The type of String, the geometry of the spacetime in which it propagates, and the presence of long-range background fields (such as Gauge Fields and the Spacetime Metric) are encoded in a Conformal Field Theory defined on the worldsheet. [2] For example, the Bosonic String in 26-dimensional Minkowski spacetime has a worldsheet conformal field theory consisting of 26 free scalar fields. Meanwhile, a superstring worldsheet theory in 10 dimensions consists of 10 free scalar fields and their fermionic superpartners.

A String Theory can be almost entirely formulated in terms of a Lagrangian Density across a worldsheet.

DATA EXCERPT:
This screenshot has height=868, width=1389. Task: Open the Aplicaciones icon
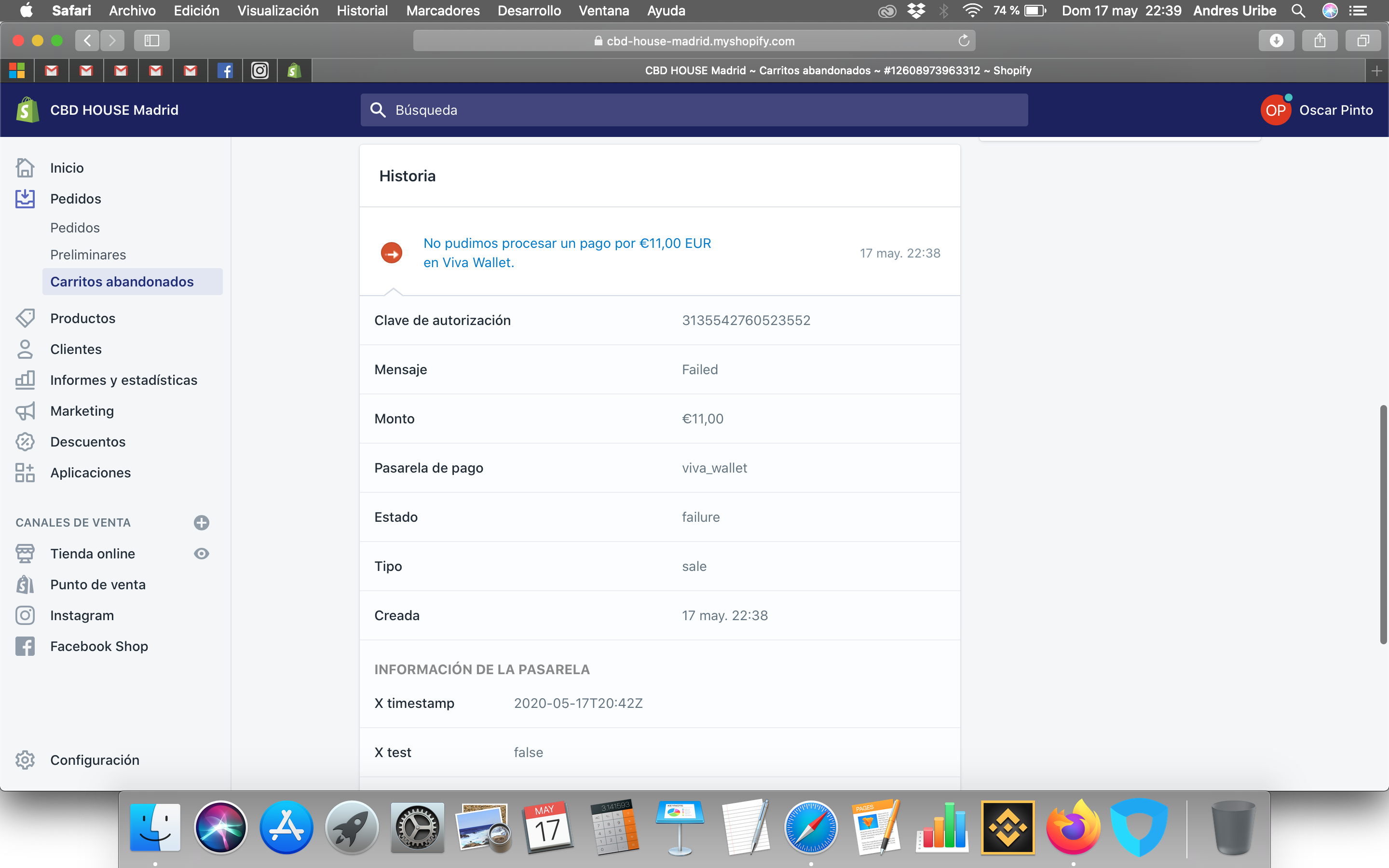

DIRECTIVE A:
Summarize the passage on string worldsheets in two sentences.
DIRECTIVE B:
Reproduce the passage on string worldsheets from "The type of" up to and including "their fermionic superpartners.".
DIRECTIVE C:
Using the passage on string worldsheets, answer yes or no to each statement, quoting the words that decide it: (i) The superstring worldsheet theory described there has 26 free scalar fields. (ii) The spacetime metric is named as a long-range background field. (iii) A string theory can be formulated almost entirely in terms of a Lagrangian density across a worldsheet.

RIGHT ANSWER A:
The type of string, the geometry of the spacetime it travels through, and any long-range background fields are encoded in a conformal field theory on the worldsheet. In the bosonic string in 26-dimensional Minkowski spacetime, that theory is 26 free scalar fields, and a 10-dimensional superstring has 10 free scalar fields with their fermionic superpartners; a string theory can be formulated almost entirely as a Lagrangian density across a worldsheet.

RIGHT ANSWER B:
The type of String, the geometry of the spacetime in which it propagates, and the presence of long-range background fields (such as Gauge Fields and the Spacetime Metric) are encoded in a Conformal Field Theory defined on the worldsheet. [2] For example, the Bosonic String in 26-dimensional Minkowski spacetime has a worldsheet conformal field theory consisting of 26 free scalar fields. Meanwhile, a superstring worldsheet theory in 10 dimensions consists of 10 free scalar fields and their fermionic superpartners.

RIGHT ANSWER C:
(i) No: "a superstring worldsheet theory in 10 dimensions consists of 10 free scalar fields and their fermionic superpartners."
(ii) Yes: "long-range background fields (such as Gauge Fields and the Spacetime Metric)"
(iii) Yes: "A String Theory can be almost entirely formulated in terms of a Lagrangian Density across a worldsheet."